Adding magic to your show requires three part planning; an illusion, lots of practice, and a routine.

The planning starts while you are still at the educational suppliers (dealers table or have the magic supplies catalog in hand. Experience (that’s years of doing this wrong) shows that you need to ask yourself these questions before you buy that neat magic gimmick you just saw at the workshop, vendor presentation, or read in the descriptive ad.

First question: It’s a terrific magic trick, but does it fit with the type of act I do?
Some venues, such as stage performances require large visible display and only a one-time presentation. Walk around or table presentations, on the other hand, need to be light, portable, and reset frequently. Magic that requires privacy to reset creates problems in those settings.
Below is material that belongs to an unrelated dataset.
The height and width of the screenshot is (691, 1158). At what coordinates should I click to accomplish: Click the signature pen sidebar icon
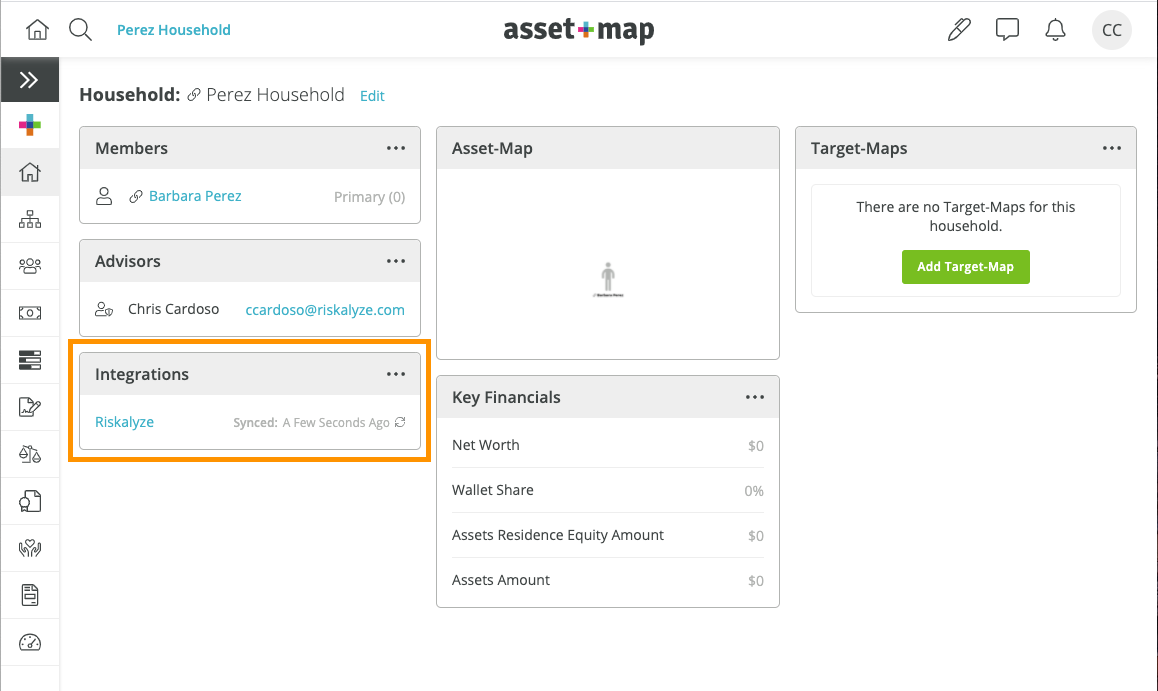30,407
Next, Is it in keeping with my clown character? Is all that flashy chrome suitable for my tramp? Why would an Auguste be carrying a black and white cane anyway? Are card tricks suitable for the age of my typical audience? Most of us have been attracted to great magic that appeals to our adult curiosity and taste, but is totally inappropriate for the children we entertain.

Does it require a level of skill beyond my current ability as a magician? It is a poor choice to buy magic that we cannot do and have it sit on a shelf unused. Unfortunately, a lot of clowns have many such items as the result of gaining experience.

Not until we have resolved that the illusion is one we can use because we can apply it within our act, it is in keeping with our character, and we are capable of handling it, are we ready to invest in the apparatus.

We always should have practiced and accomplished the skill required in private before attempting the magic in public. Professional magicians, with some justification, are critical of clowns who “give away” the magic through poor performance skills. We might laugh this away as just clowning, but it is a reflection on the credibility of our performance. If you are going to do magic in your show, do it right, with flubs only as planned added attractions. Even planned flubs need to be practiced, as a comedy art, not as a result of poor performance or actual incompetence.

Without routines, a ½ hour magic show would need sixty 30-second magic tricks. I’m certain there are that many available, but it wouldn’t be a very interesting show. With good routines, you can have a much more interesting show with many fewer tricks. It is the routines that give magic character and individuality. The canned routines that come with most magic supplies have neither, but they do give you clues to developing your own presentation and style. If you are creatively challenged in this area, a good stimulus is available from MAGIC, INC. CHICAGO, IL 60625. It’s “Kid Stuff”, the Frances Marshall Series, and it is where I was referred when I was struggling with creating routines. It is 500+ pages compiling a history of other’s approaches. In fact, it would be a helpful guide in helping to decide what kind of illusions you might want to get, before you make your purchases. “For every person with a spark of genius, there are a hundred with ignition trouble.” – Pun American Newsletter.

One concluding suggestion for those of us who have a collection of new but unused magic comes from my wife, Chips. This has been working for us and I believe is worthy of consideration by others. We have a collection of good magic that we were sufficiently impressed with at one time to buy, but never used in a performance. Periodically, in planning for future scheduled shows, we retire one piece of magic that we have been using for a long time, and replace it with one magic item that we have but not used before from the shelf. This gives us time to practice the skill and a routine, and add variety in our schedule.